# Blonde Coyote



## Hunter54 (Feb 12, 2007)

I had a beautiful blonde phase coyote waiting for me this morning. He was an awesome looking male the pictures do not really do him justice.


----------



## bigbucksstop (Dec 29, 2002)

That's awesome, way to go!!!!!!!!!!


----------



## THUMBTRAPPER (Nov 17, 2006)

very very nice...


----------



## target-panic (Jan 9, 2006)

Awesome !!! Congrats........What will you do with him?


----------



## FishermanJohn (Apr 24, 2007)

Congrats! That is a great looking dog.


----------



## Hemidan (Jul 27, 2007)

Very nice,Congrats...............Looks healthy


----------



## MallardMaster (Nov 17, 2003)

Dumb question, but I am going to ask it. Will you get more for a Blonde Phase dog vs. the typical coyote?


----------



## Hunter54 (Feb 12, 2007)

MallardMaster said:


> Dumb question, but I am going to ask it. Will you get more for a Blonde Phase dog vs. the typical coyote?
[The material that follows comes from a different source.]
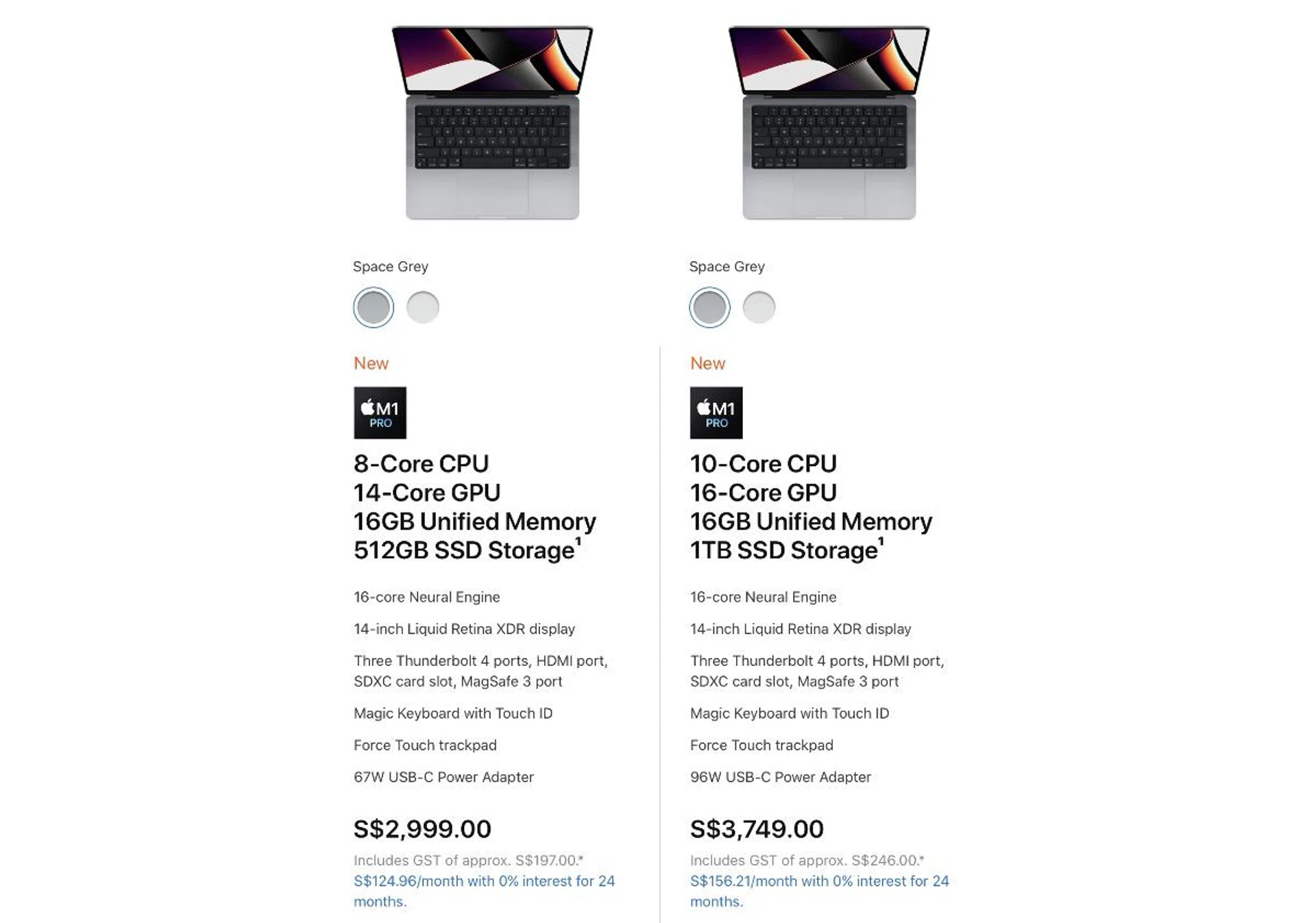
Task: Click the M1 Pro chip badge under the first laptop
Action: [x=380, y=412]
I am not sure what a blonde coyote is worth. I fleshed and stretched him. I am not sure wether I want to sell him or not. I will probably have him tanned. He has a really prime pelt.


----------



## dsmithgall (Oct 10, 2006)

Great job, thats a beauty.. I would have that one tanned for yourself. Looks like you guys don't have the snow we do.. Congrats


----------



## Kelly Johnson (May 22, 2005)

Beautiful. Amazing coloring.


----------



## Yoopertrapper (Jan 24, 2006)

Awesome Critter!
Congrats.


----------



## griffondog (Dec 27, 2005)

Hunter54

Great looking animal looks like he has a nice white belly. If you were ever thinking of a coat for a wife or girlfriend it would make a great coller and trim. You may catch a few more in that general area. I've got one farm that has produced 10 blondes for me over the last couple years.

Griff

When is your next order on the 650's ?


----------



## Hunter54 (Feb 12, 2007)

griffondog said:


> Hunter54
> 
> Great looking animal looks like he has a nice white belly. If you were ever thinking of a coat for a wife or girlfriend it would make a great coller and trim. You may catch a few more in that general area. I've got one farm that has produced 10 blondes for me over the last couple years.
> 
> ...


I love those 650's Griff. No broken skin, no damage at all. My sleepy creek 1.75's with regular jaws are harder on animals than the laminated 650's. I am really loving them!!


----------



## Liv4Trappin (Feb 22, 2006)

That is one awsome Yote you got there!!
Must have been a cool sight walking up on that one
for sure. Looks like he sticks out quite a bit. Nice job!

Mike


----------



## Fur-minator (Nov 28, 2007)

Nice catch and nice photo.

I have never seen a blonde yote but the area I'm in has some red ones. I once shot a red female that could have passed for a fox if she wasn't 35 lbs. Wish I would have taken a pic. 
I am happy with my 650s also. 
This morning I had fox trax heading for a new set but it already had a fox(squirrel) in it. The fox circled the set and walked up to the squirrel but didn't kill it. I reset the trap and bedded another directly in front of the original. Hope it pays off.


----------



## HunterHawk (Dec 8, 2005)

dang thats a pretty coyote, congrats on a beauty... i think i would have to get him tanned, whatever you do though he is surely a pretty animal


----------



## vantolr (Dec 19, 2007)

Hunter54 said:


> I am not sure what a blonde coyote is worth. I fleshed and stretched him. I am not sure wether I want to sell him or not. I will probably have him tanned. He has a really prime pelt.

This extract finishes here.